If, like me, you’ve Paid Your Festival Dues, after decades free-falling into Hieronymus Bosch’s Hell in the name of fun-filled abandon, you are ready, like a homecoming conscript, for contemporary festival comforts. Today, our multi-generational, ‘family friendly’ events are less psychedelic naked wig-outs in the name of Ver Revolution, more invigorating puff in an Oxygen Bar and beeline straight for a stripy deckchair for Sadler’s Wells’ Ballet Revolución. Where falafels like coughed-up fur-balls once ruled, there’s now a planet-wide foodie bonanza, all organic juice bars, Mexican street food and lentil’n’spinach puff palavers with gooiest plum-date dip.

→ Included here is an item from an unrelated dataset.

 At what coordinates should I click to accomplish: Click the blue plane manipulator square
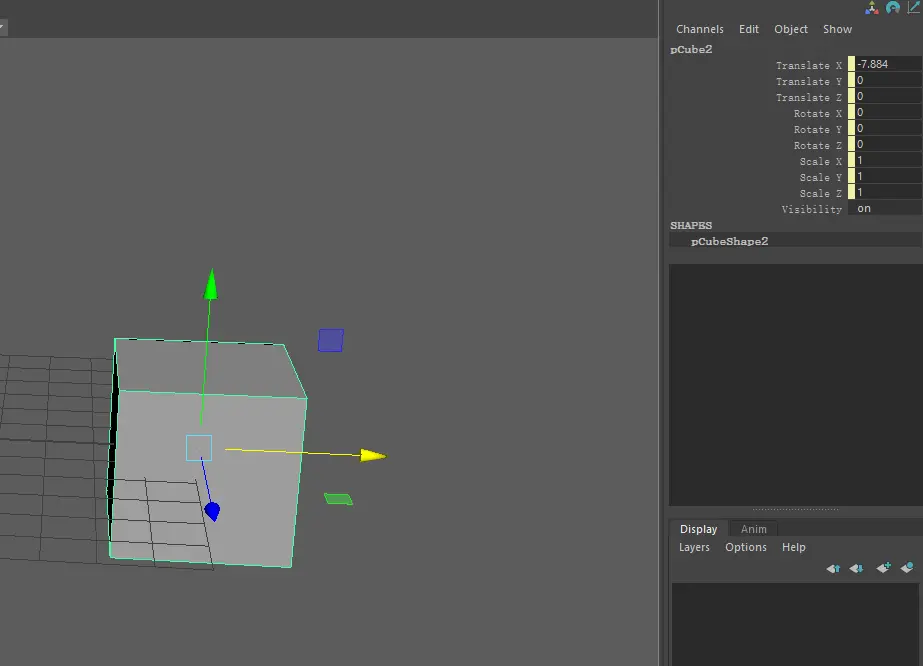click(x=331, y=340)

With the generation gap long eroded (technology saw to that), delights abound for both 16- and 60-year-olds at exactly the same time, whether Sam Smith, Patti Smith or Delia Smith (if, sadly, no Citizen Smith), while Glastonbury’s utopian Green Fields, sometime home of the goblin-hippies on LSD, lure both 9-year-old kids (spoon-carving with Wayne’s Woods) and 89- year-old grandads (the Biggles Wartime Band on Croissant Neuf’s solar-powered bandstand). For the modern festival there’s no going back, their purpose today less portal to altered perception and the communal power of music, more the Treetops Benevolent Society for the Happily Cocooned, the Slept Well and the Thoroughly Nutritionally Satisfied, and increasingly targeted at the over-50s and their dominant disposable income.

Rock's Rotary Club

This year, alongside the now-traditional ‘boutique’ experience – tots in fairy wings colliding with poetry/comedy/theatre and Beer Barrel Whittling with Jock the Cooper Fae Fife – we’ve the inaugural Hay Chamber Music Festival, for all your Quintet in C minor ‘needs’. Also in Hay, we’ve the world's largest philosophy and music festival, HowTheLightGetsIn, featuring infinite musings on this year’s theme, Fantasy and Reality. ‘In our topsy-turvy, postmodern, and often virtual world,’ ponders its website, ‘has the real become a mirage created from our fantasies? And which current fantasies will become tomorrow’s reality?’ Which is exactly the sort of thing we used to ponder, face-down in a swamp, in the killing fields of Glastonbury 40 years ago, after all. Except now, we’re doing so with a glass of Malbec, fed and cosy in our bone-dry yurt, complete with wooden-framed double bed, Indian kilim rug and plugged-in retro-glam lava lamp.

The other year, Glastonbury founder Michael Eavis, now 79, looked around at the infinite bonhomie of the world’s biggest and best-loved festival. ‘There’s a good feeling here,’ he smiled. ‘One you won’t get anywhere else other than a church. Or maybe a Rotary Club.’

He certainly wouldn't have said that back in stinky old 1973.